+++ Record excerpts +++

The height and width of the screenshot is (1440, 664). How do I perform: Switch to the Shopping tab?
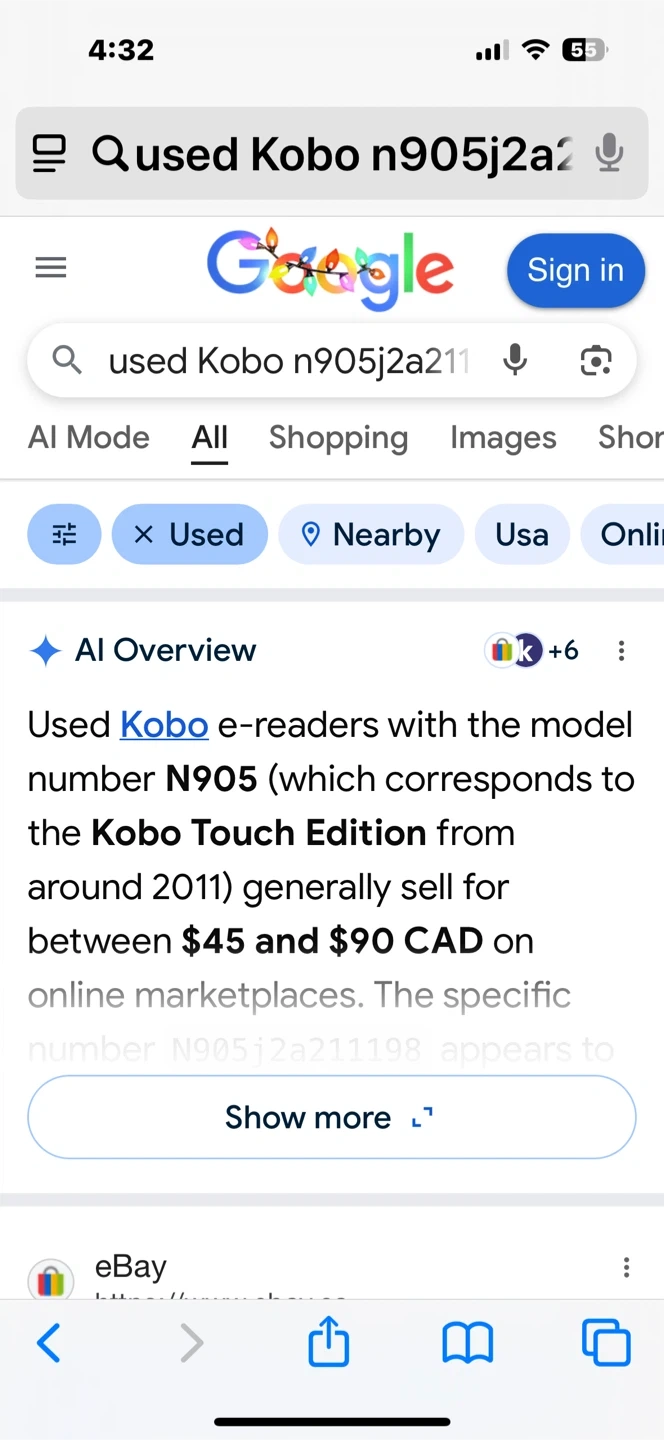pos(338,438)
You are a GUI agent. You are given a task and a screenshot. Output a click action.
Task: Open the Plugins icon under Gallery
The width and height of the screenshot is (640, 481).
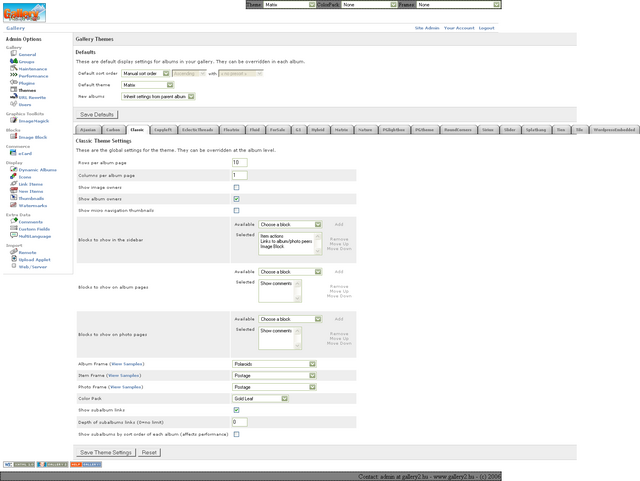13,82
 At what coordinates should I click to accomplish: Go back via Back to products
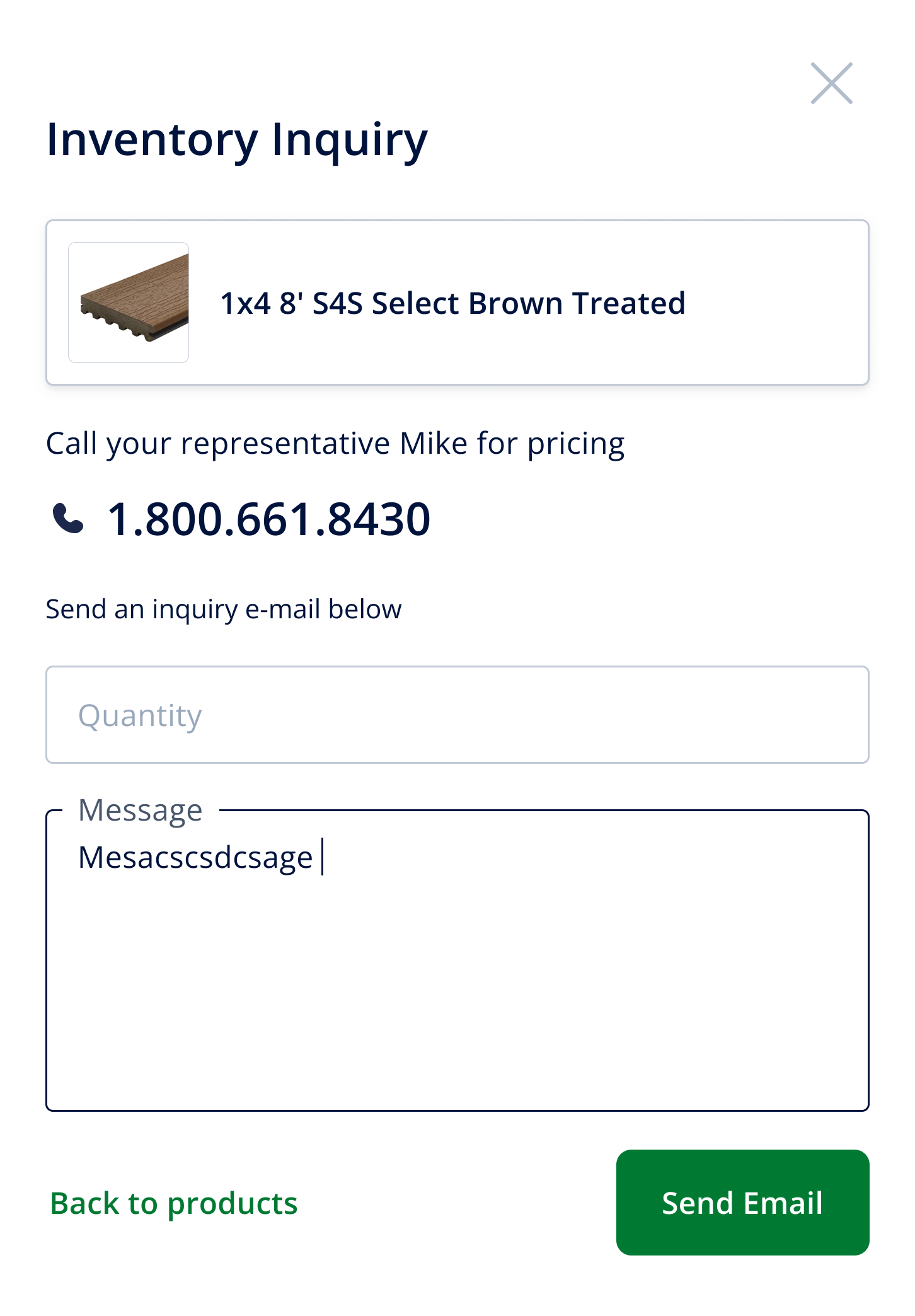pyautogui.click(x=174, y=1203)
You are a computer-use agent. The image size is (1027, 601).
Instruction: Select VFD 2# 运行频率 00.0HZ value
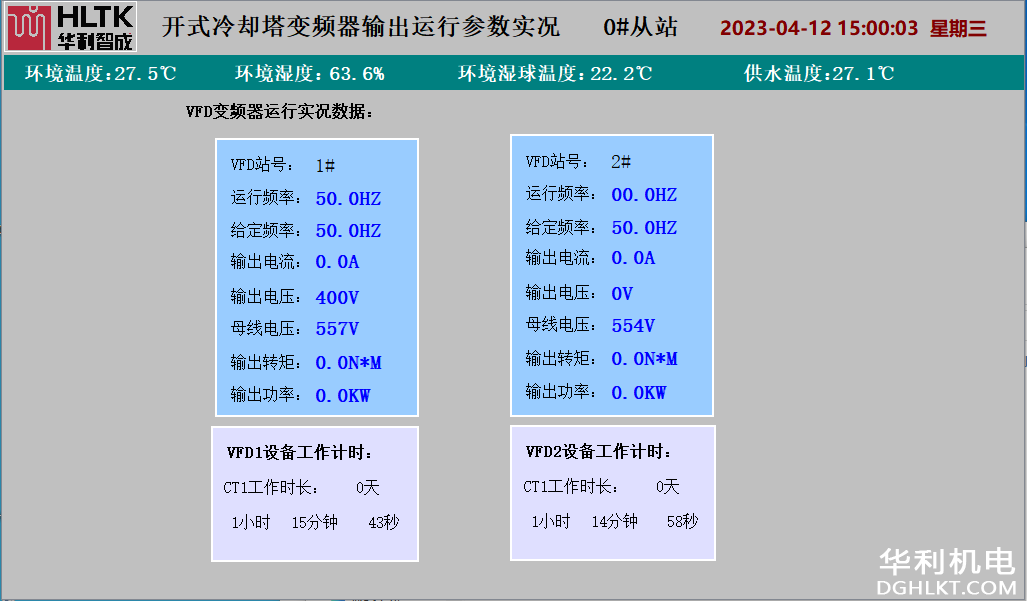pyautogui.click(x=644, y=195)
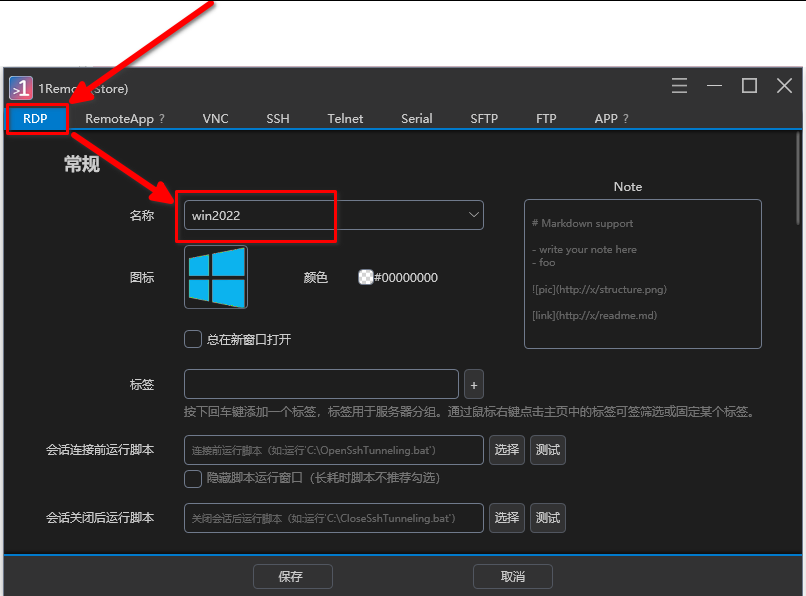Click the Windows logo server icon
The height and width of the screenshot is (596, 806).
(x=216, y=278)
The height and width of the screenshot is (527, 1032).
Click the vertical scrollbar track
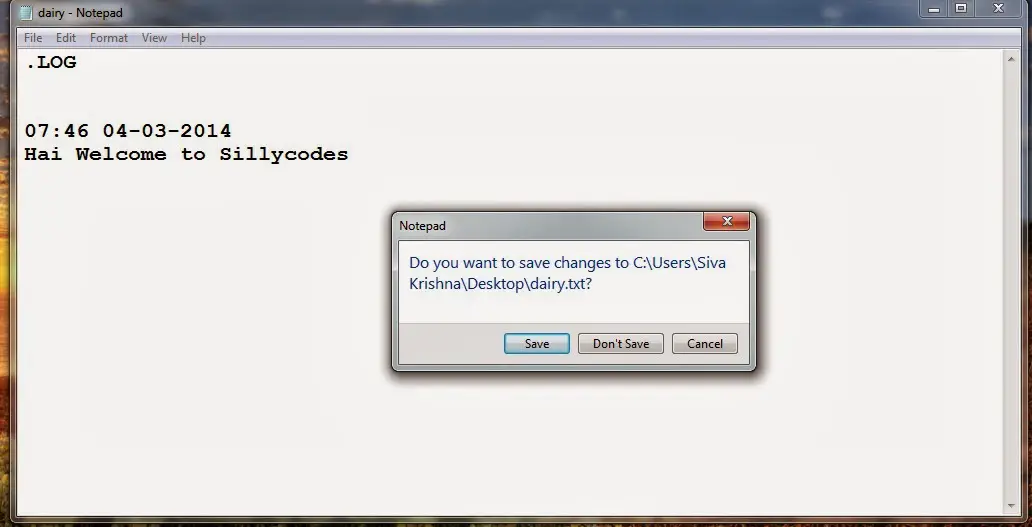1012,283
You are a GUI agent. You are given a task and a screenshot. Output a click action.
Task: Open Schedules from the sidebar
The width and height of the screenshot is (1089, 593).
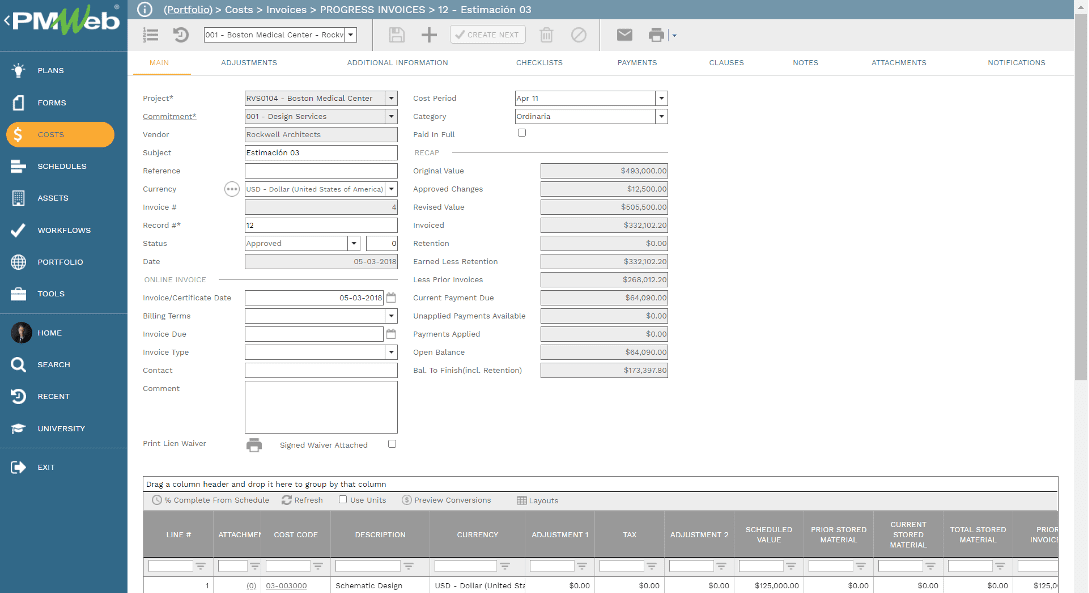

+++

* Exercise aim
A word-for-word copy of the records is needed, with no pictures carried over.

* Result of this exercise
The height and width of the screenshot is (1440, 664). How do I perform: Switch to the Shopping tab?
pos(338,438)
You are a GUI agent. You are given a task and a screenshot. Output a click action.
Task: Open the Plugins icon under Gallery
The width and height of the screenshot is (640, 481).
13,82
 At what coordinates should I click to accomplish: Go back via Back to products
pyautogui.click(x=174, y=1203)
You are a computer-use agent. The image size is (1027, 601).
Instruction: Select VFD 2# 运行频率 00.0HZ value
pyautogui.click(x=644, y=195)
Click the Windows logo server icon
The height and width of the screenshot is (596, 806).
(x=216, y=278)
The height and width of the screenshot is (527, 1032).
Click the vertical scrollbar track
1012,283
You are a GUI agent. You are given a task and a screenshot. Output a click action.
Task: Open Schedules from the sidebar
The width and height of the screenshot is (1089, 593).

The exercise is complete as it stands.